## Exercise brief
Transcribe the stretch of entries below from the line with "How do I perform: Tap" through the line with "You are a computer-use agent. Image resolution: width=1568", exactly and with both ends included; leave out all other lines.

## Saved data entries
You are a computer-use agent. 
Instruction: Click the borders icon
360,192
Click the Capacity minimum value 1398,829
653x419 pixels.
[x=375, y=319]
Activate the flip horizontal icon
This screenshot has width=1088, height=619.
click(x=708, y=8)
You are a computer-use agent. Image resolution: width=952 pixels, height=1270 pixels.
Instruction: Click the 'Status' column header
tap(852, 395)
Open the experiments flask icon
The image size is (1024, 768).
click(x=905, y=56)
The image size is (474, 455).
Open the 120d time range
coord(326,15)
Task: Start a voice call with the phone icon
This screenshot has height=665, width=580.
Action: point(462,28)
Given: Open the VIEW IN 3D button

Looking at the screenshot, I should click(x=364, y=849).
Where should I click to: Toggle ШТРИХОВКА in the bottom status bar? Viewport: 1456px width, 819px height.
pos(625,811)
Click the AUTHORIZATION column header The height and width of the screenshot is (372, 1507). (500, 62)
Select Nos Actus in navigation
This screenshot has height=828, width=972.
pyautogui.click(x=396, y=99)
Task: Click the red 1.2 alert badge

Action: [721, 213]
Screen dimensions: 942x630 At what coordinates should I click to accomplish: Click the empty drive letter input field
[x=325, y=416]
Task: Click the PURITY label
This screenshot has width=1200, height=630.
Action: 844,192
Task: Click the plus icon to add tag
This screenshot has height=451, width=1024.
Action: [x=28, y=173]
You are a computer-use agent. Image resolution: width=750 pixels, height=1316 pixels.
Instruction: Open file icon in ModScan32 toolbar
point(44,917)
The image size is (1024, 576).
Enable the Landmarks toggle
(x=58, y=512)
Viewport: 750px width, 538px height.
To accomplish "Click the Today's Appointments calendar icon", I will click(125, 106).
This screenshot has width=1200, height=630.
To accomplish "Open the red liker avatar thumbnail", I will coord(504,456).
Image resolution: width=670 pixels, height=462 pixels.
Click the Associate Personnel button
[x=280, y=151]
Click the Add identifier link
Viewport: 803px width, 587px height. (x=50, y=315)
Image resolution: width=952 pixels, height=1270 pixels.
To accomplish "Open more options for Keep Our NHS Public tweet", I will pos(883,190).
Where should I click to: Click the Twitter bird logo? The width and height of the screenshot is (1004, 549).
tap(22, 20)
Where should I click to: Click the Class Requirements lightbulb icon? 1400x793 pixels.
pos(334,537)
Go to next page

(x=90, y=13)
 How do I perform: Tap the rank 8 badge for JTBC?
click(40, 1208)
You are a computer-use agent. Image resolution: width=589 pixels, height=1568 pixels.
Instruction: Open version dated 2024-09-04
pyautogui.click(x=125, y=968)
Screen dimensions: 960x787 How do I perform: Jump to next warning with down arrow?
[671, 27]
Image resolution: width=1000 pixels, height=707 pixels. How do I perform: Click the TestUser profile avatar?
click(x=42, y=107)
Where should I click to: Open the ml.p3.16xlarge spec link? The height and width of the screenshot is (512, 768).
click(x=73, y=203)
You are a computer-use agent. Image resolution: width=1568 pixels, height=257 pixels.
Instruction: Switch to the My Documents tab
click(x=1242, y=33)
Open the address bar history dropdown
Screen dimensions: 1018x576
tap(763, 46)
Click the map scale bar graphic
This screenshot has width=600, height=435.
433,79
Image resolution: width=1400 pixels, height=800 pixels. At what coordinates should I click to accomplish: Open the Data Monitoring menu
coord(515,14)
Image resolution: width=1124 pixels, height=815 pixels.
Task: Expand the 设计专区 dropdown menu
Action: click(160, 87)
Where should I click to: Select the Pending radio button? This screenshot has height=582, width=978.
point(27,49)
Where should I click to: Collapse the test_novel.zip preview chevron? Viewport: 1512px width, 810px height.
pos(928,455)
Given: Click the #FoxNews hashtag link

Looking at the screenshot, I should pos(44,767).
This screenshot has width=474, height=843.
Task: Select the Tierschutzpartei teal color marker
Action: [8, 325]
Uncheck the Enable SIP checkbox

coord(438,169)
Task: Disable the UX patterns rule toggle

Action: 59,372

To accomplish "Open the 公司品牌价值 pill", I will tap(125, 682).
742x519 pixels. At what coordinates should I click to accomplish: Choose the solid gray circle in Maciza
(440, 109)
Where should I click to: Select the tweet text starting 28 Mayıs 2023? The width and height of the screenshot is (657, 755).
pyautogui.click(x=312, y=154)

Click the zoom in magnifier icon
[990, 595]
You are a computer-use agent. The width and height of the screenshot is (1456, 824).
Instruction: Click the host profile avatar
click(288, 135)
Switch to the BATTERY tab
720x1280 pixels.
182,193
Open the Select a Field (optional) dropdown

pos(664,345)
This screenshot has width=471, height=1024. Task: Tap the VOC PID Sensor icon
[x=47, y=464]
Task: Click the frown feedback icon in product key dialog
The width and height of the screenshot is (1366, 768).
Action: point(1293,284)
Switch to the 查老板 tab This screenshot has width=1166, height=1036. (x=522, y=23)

## Exercise result
 How do I perform: Tap the rank 8 badge for JTBC?
click(40, 1208)
You are a computer-use agent. Image resolution: width=589 pixels, height=1568 pixels.
Instruction: Open version dated 2024-09-04
pyautogui.click(x=125, y=968)
Screen dimensions: 960x787 How do I perform: Jump to next warning with down arrow?
[671, 27]
Image resolution: width=1000 pixels, height=707 pixels. How do I perform: Click the TestUser profile avatar?
click(x=42, y=107)
Where should I click to: Open the ml.p3.16xlarge spec link? The height and width of the screenshot is (512, 768).
click(x=73, y=203)
You are a computer-use agent. Image resolution: width=1568 pixels, height=257 pixels.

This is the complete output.